**The task:** Copy the following records line for line, without changing anything.

**Data in this exercise:**
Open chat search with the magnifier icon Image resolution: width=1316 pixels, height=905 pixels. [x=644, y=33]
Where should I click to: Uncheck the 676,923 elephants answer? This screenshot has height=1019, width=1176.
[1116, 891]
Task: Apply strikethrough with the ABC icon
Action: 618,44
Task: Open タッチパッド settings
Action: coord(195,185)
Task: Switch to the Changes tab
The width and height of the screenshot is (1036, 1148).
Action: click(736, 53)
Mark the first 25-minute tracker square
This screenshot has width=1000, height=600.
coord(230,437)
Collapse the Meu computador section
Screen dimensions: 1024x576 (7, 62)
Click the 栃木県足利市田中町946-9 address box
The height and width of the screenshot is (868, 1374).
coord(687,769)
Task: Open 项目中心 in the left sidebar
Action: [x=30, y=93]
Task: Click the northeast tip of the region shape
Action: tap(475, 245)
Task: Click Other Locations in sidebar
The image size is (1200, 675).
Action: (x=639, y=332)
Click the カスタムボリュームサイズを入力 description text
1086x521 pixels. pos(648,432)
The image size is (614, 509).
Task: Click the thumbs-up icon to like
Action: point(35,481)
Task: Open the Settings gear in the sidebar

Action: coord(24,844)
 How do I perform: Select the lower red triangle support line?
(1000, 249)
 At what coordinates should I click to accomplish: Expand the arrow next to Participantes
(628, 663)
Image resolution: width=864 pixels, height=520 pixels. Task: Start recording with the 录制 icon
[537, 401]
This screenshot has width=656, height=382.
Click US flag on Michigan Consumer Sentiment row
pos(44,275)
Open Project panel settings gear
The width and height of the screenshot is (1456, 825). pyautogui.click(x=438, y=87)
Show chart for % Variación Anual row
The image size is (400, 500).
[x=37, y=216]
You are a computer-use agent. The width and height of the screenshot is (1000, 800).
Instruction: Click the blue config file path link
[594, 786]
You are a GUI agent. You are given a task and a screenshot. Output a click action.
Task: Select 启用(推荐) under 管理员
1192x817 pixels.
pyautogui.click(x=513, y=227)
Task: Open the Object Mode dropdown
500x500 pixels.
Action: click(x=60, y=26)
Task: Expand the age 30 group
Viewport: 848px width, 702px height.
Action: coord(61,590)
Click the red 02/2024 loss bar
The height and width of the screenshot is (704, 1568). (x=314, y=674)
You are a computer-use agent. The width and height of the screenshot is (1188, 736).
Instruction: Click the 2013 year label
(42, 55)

**Reply to the task:**
Open chat search with the magnifier icon Image resolution: width=1316 pixels, height=905 pixels. [x=644, y=33]
Where should I click to: Uncheck the 676,923 elephants answer? This screenshot has height=1019, width=1176.
[1116, 891]
Task: Apply strikethrough with the ABC icon
Action: 618,44
Task: Open タッチパッド settings
Action: coord(195,185)
Task: Switch to the Changes tab
The width and height of the screenshot is (1036, 1148).
Action: click(736, 53)
Mark the first 25-minute tracker square
This screenshot has width=1000, height=600.
coord(230,437)
Collapse the Meu computador section
Screen dimensions: 1024x576 (7, 62)
Click the 栃木県足利市田中町946-9 address box
The height and width of the screenshot is (868, 1374).
coord(687,769)
Task: Open 项目中心 in the left sidebar
Action: [x=30, y=93]
Task: Click the northeast tip of the region shape
Action: tap(475, 245)
Task: Click Other Locations in sidebar
The image size is (1200, 675).
Action: (x=639, y=332)
Click the カスタムボリュームサイズを入力 description text
1086x521 pixels. pos(648,432)
The image size is (614, 509).
Task: Click the thumbs-up icon to like
Action: point(35,481)
Task: Open the Settings gear in the sidebar

Action: coord(24,844)
 How do I perform: Select the lower red triangle support line?
(1000, 249)
 At what coordinates should I click to accomplish: Expand the arrow next to Participantes
(628, 663)
Image resolution: width=864 pixels, height=520 pixels. Task: Start recording with the 录制 icon
[537, 401]
This screenshot has width=656, height=382.
Click US flag on Michigan Consumer Sentiment row
pos(44,275)
Open Project panel settings gear
The width and height of the screenshot is (1456, 825). pyautogui.click(x=438, y=87)
Show chart for % Variación Anual row
The image size is (400, 500).
[x=37, y=216]
You are a computer-use agent. The width and height of the screenshot is (1000, 800).
Instruction: Click the blue config file path link
[594, 786]
You are a GUI agent. You are given a task and a screenshot. Output a click action.
Task: Select 启用(推荐) under 管理员
1192x817 pixels.
pyautogui.click(x=513, y=227)
Task: Open the Object Mode dropdown
500x500 pixels.
Action: click(x=60, y=26)
Task: Expand the age 30 group
Viewport: 848px width, 702px height.
Action: coord(61,590)
Click the red 02/2024 loss bar
The height and width of the screenshot is (704, 1568). (x=314, y=674)
You are a computer-use agent. The width and height of the screenshot is (1188, 736).
Instruction: Click the 2013 year label
(42, 55)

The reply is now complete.